[Working data]:
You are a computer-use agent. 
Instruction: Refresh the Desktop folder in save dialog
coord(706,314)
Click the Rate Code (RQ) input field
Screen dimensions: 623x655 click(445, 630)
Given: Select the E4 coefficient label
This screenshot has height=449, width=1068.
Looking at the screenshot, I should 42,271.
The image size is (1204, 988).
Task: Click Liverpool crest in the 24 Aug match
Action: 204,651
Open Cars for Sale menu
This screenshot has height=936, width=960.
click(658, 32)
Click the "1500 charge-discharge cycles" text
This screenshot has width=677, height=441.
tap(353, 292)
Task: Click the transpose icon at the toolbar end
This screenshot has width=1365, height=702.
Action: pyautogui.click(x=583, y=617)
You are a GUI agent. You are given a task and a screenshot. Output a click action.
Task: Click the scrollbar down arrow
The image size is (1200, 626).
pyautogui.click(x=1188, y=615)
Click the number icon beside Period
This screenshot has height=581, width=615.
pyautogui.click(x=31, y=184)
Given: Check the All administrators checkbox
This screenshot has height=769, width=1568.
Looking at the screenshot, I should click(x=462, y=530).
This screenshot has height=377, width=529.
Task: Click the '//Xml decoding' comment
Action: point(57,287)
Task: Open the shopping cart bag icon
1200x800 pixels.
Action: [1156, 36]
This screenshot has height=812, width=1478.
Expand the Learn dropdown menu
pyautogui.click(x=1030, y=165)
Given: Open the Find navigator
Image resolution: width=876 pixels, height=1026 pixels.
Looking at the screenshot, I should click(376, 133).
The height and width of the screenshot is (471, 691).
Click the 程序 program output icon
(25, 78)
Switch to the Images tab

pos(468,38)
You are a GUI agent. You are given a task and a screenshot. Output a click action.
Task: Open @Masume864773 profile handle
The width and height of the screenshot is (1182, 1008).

[Exercise objective]: Everything from the line containing "This screenshot has height=812, width=1478." through the last line above should be copied exactly, please, with nothing added.

[Written response]:
This screenshot has height=812, width=1478.
Expand the Learn dropdown menu
pyautogui.click(x=1030, y=165)
Given: Open the Find navigator
Image resolution: width=876 pixels, height=1026 pixels.
Looking at the screenshot, I should click(376, 133).
The height and width of the screenshot is (471, 691).
Click the 程序 program output icon
(25, 78)
Switch to the Images tab

pos(468,38)
You are a GUI agent. You are given a task and a screenshot. Output a click action.
Task: Open @Masume864773 profile handle
The width and height of the screenshot is (1182, 1008).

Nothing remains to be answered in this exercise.